------ Extracted records
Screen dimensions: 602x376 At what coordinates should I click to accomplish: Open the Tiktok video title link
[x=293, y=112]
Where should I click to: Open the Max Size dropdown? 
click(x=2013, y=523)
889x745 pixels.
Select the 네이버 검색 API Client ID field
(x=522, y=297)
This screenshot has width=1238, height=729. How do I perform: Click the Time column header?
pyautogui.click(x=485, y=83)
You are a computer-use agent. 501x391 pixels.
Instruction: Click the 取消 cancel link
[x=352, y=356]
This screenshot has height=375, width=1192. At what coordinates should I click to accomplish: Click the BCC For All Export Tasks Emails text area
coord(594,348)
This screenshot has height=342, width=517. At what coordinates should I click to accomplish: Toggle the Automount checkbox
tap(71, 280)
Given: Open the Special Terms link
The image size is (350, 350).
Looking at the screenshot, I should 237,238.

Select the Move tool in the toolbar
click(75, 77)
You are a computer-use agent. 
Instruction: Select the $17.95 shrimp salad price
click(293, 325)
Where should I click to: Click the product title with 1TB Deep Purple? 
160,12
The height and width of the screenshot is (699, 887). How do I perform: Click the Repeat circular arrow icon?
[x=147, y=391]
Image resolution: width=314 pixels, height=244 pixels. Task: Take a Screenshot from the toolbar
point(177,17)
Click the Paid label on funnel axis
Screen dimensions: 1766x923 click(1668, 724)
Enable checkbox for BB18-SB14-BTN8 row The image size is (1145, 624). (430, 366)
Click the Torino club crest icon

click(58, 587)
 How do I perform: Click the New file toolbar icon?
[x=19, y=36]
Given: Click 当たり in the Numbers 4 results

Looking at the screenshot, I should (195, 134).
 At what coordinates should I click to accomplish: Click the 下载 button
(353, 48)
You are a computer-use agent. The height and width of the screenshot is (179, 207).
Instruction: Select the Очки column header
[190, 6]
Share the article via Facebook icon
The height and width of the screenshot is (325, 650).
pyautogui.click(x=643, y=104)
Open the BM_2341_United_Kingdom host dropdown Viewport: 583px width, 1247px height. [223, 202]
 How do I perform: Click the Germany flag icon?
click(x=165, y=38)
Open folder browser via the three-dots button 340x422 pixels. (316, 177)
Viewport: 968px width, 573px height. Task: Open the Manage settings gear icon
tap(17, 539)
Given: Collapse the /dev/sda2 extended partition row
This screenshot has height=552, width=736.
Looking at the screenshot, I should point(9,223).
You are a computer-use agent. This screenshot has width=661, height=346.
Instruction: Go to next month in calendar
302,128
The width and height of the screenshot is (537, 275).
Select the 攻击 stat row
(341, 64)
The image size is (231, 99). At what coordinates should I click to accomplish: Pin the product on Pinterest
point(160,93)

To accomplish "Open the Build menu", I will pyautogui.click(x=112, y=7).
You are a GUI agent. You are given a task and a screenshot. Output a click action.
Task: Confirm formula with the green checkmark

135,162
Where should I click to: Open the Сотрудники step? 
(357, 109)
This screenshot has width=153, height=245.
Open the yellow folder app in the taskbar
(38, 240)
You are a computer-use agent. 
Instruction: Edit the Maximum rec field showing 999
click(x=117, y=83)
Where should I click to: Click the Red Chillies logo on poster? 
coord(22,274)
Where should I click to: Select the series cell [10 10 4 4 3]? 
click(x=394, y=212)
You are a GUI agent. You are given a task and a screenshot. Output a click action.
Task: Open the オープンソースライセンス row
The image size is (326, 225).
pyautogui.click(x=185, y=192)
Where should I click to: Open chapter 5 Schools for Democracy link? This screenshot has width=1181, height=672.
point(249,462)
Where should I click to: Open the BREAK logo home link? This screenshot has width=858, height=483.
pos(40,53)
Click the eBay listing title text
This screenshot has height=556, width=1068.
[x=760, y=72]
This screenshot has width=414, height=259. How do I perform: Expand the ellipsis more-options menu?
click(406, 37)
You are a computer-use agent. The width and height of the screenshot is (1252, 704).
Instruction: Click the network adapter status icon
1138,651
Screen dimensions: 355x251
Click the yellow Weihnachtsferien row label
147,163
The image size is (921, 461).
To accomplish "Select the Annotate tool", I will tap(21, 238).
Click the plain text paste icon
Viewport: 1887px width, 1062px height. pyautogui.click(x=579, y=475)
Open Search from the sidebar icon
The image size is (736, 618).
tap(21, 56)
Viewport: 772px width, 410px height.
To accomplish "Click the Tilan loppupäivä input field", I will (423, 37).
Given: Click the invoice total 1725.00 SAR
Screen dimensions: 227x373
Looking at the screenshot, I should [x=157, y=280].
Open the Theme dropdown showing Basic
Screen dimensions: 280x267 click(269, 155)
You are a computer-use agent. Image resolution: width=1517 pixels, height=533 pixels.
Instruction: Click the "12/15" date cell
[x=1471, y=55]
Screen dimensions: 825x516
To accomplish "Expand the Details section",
------------
[Your instructions] Starting with the line that holds "You are a computer-use agent. The height" and ending with the line that holds "You are a computer-use agent. This", retype every line in the data above exactly, and nothing else.

[Result for this exercise]
You are a computer-use agent. The height and width of the screenshot is (179, 207).
Instruction: Select the Очки column header
[190, 6]
Share the article via Facebook icon
The height and width of the screenshot is (325, 650).
pyautogui.click(x=643, y=104)
Open the BM_2341_United_Kingdom host dropdown Viewport: 583px width, 1247px height. [223, 202]
 How do I perform: Click the Germany flag icon?
click(x=165, y=38)
Open folder browser via the three-dots button 340x422 pixels. (316, 177)
Viewport: 968px width, 573px height. Task: Open the Manage settings gear icon
tap(17, 539)
Given: Collapse the /dev/sda2 extended partition row
This screenshot has height=552, width=736.
Looking at the screenshot, I should point(9,223).
You are a computer-use agent. This screenshot has width=661, height=346.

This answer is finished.